## DOCUMENT SEGMENT
━━━━━━
Following a lengthy process of planning and prototyping, was used to make the bucket and spade from a bio-compostable plastic made from 100% fermented plant starch. Katie Peterson opted for this because she wanted to make her installation really sustainable, particularly in view of the fact that the sets were being used on the seashore. So, should the sets have been lost, or swept out to sea during the tour, unlike regular plastics (which can take hundreds of years to degrade) they would return to the landscape, leaving no chemical trace within a matter of months and not adding to the waste already floating in our seas and oceans and that make their way into our food chain.
The decision connected to the choice of material for First There is a Mountain was based very closely on the circular economy. According to the definition provided by the Ellen MacArthur Foundation, this is “one that is restorative and regenerative by design and aims to keep products, components, and materials at their highest utility and value at all times, distinguishing between technical and biological cycles.”
━━━━━━
## EXTRACTED ENTRIES
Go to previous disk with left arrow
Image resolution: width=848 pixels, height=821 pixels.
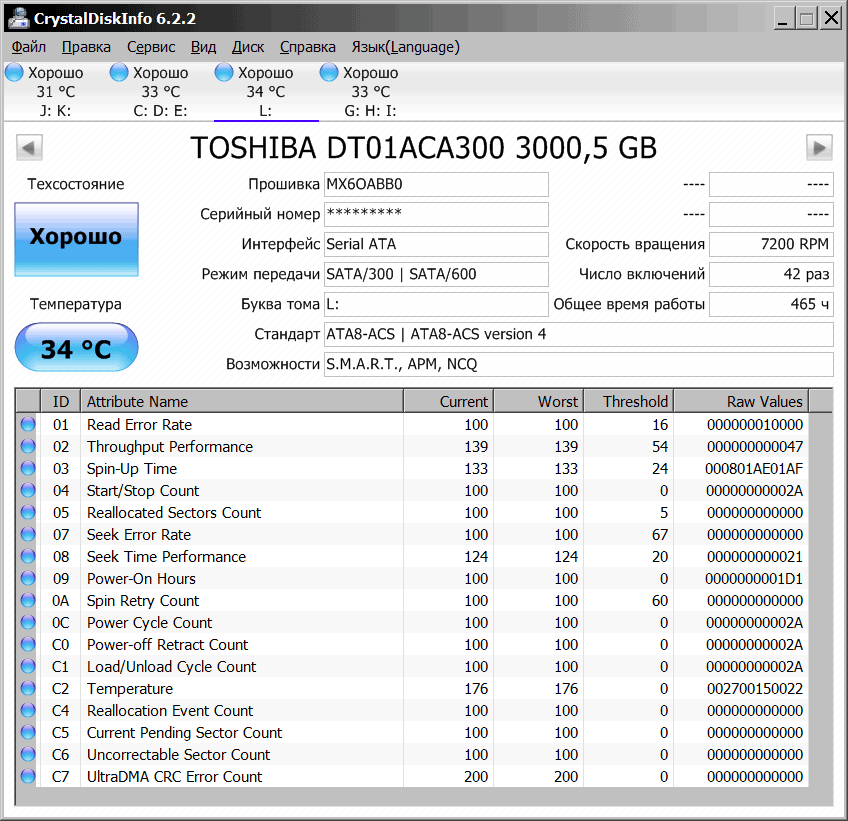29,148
━━━━━━
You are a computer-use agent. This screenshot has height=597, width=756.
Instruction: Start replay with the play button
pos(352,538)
━━━━━━
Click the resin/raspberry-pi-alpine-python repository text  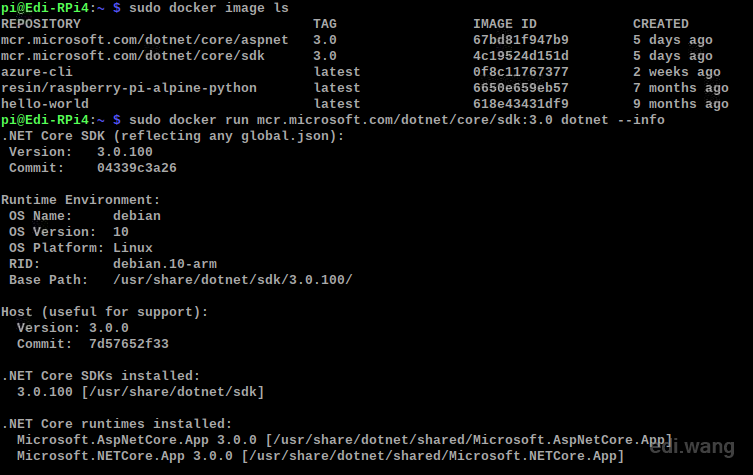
━━━━━━
## TASKS AND EXERCISES
A: Answer these questions about the passage on First There is a Mountain:
(i) What is the bio-compostable plastic made from?
(ii) Where were the sets being used?
(iii) Which organization's definition of the circular economy does the passage cite?
B: Decide whether each statement agrees with the passage on First There is a Mountain, and quote the words that settle each one.
(i) Regular plastics can take hundreds of years to degrade.
(ii) The choice of material was only loosely connected to the circular economy.
(iii) The bucket and spade were made from recycled metal.
C: Reproduce the passage on First There is a Mountain from "Following a lengthy" up to and including "our food chain.".

## ANSWERS TO THE EXERCISE
A:
(i) 100% fermented plant starch
(ii) On the seashore
(iii) The Ellen MacArthur Foundation

B:
(i) Yes: "which can take hundreds of years to degrade"
(ii) No: "was based very closely on the circular economy"
(iii) No: "from a bio-compostable plastic made from 100% fermented plant starch"

C:
Following a lengthy process of planning and prototyping, was used to make the bucket and spade from a bio-compostable plastic made from 100% fermented plant starch. Katie Peterson opted for this because she wanted to make her installation really sustainable, particularly in view of the fact that the sets were being used on the seashore. So, should the sets have been lost, or swept out to sea during the tour, unlike regular plastics (which can take hundreds of years to degrade) they would return to the landscape, leaving no chemical trace within a matter of months and not adding to the waste already floating in our seas and oceans and that make their way into our food chain.